20111208

Economy of Greece; Will It Survive?

Economy of Greece

by: Ahmad Faiz bin Ibrahim;
President of Students’ Representative Council,
MARA Junior Science College Taiping.

Greece adopted the euro (€) as its currency in January 2002. The adoption of the euro provided Greece (formerly a high inflation risk country under the drachma) with access to competitive loan rates and also to low rates of the Eurobond market. This led to a dramatic increase in Greece’s consumer spending, which helped Greece to a significant boost in their economy, around 4% which is twice than other Eurozone countries.

But then, the recession of Greece economy during the 2009 caused Greece into a debt binge, provoking an economic crisis that threatened both Europe’s recovery and the future of the euro. As a result, Greece has to rely on a package of €110 billion, or $152.6 billion, agreed to by its richer European neighbors in May 2010. This was supposed to restore the confidence of investors and to cut the deficit encountered by Greece.

Having debts meant that Greece must find a way to pay them. One of them is to cut the pay of its public workers by 10 percent but continued to miss deficit targets as its economy sank deeper into recession, shrinking by an estimated 5.5 percent in 2011. Unemployment is expected to continue to increase, reaching 11.8% in 2010, 14.6% in 2011, and 14.8% in 2012.

The plunge in Greece economy has also affected the value of euro (€), added to the value of euro (€) these days which has already decreases around 15% then its value during 2009. As comparison, the list below shows the difference of value of euro (€) between these following years:

Year
Value of euro (€)
(in Ringgit Malaysia)
Increase in rate (%)
2001
(Before Greece changed their currency to euro (€) and 2 years after it was introduced as an accounting currency.)


3.623


-
2003
(After a year Greece changed their currency to euro (€).)

3.958

+9.25% (2003 to 2001)
2005
(Euro (€) highest exchange rate compared to Ringgit Malaysia.)

5.052

+27.64% (2005 to 2003)

2007
(Recession of world economy due to the fall in US economy.)

4.564

-9.66% (2007 to 2005)
2008
(A year after the recession of world economy.)

4.854

+6.35% (2008 to 2007)
2009
(The fall of Greece economy; this led to a debt binge.)

4.749

-2.17% (2009 to 2008)
2011
(Greece economy in the brink of bankruptcy.)

4.042

-14.89% (2011 to 2009)
*the lowest value since it highest exchange rate compared to RM in 2005.

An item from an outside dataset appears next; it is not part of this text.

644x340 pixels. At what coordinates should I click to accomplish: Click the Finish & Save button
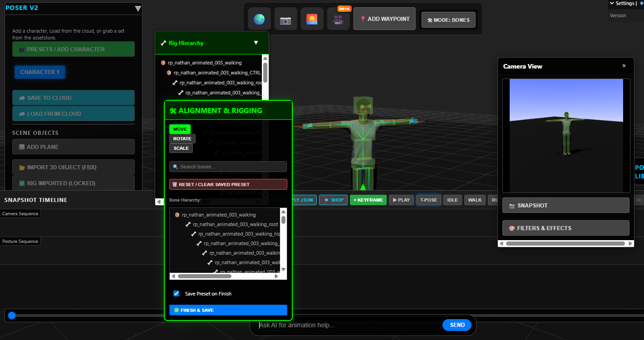point(228,310)
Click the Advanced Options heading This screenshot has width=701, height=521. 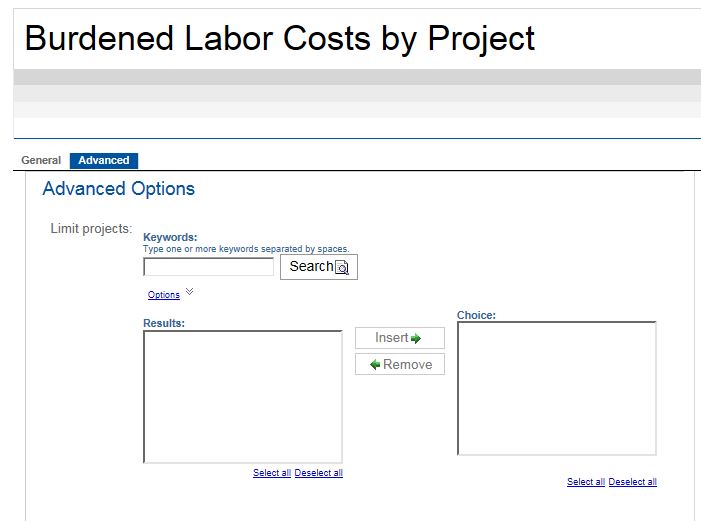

Greece has also increases the main sales tax from 19% to 21%. This will affect the prices of most of consumer goods and the cost of fuel. With these 3 major problems:

1.           High unemployment rate;
2.           The decreasing value of euro (€);
3.        Increase in tax; surely it will cause one big problem in Greece: LOW PURCHASING POWER;

                Purchasing power in Greece:
                2008       -              USD 340.1 billion
                2009       -              USD 333.2 billion
                2010       -              USD 318.1 billion              

As the prices of goods increase and the value money decreases, the Greeks will find that saving is much likely safer for them than spending.  Unfortunately, this will lessen or maybe stop the money circulation within the country. Hence, the Greece buying market and demand will become slower, lesser income will be received by the national treasury; and the government still needs to repay the debts. That is why deficit in Greece is now 13.6%, 4 times higher than the level allowed by European Union (EU) for Eurozone countries.

Greece has long lived beyond its means and spent much of the last two centuries defaulting on its debts. Joining the euro (€) was meant to put an end to all that. However, it merely seems to have exacerbated its problems. It was no surprise to any economist that the EU, at first, refused to allow the country to join the euro (€) when the new currency started in 1999. So, the questions today; will Greece economy survive another economy recession?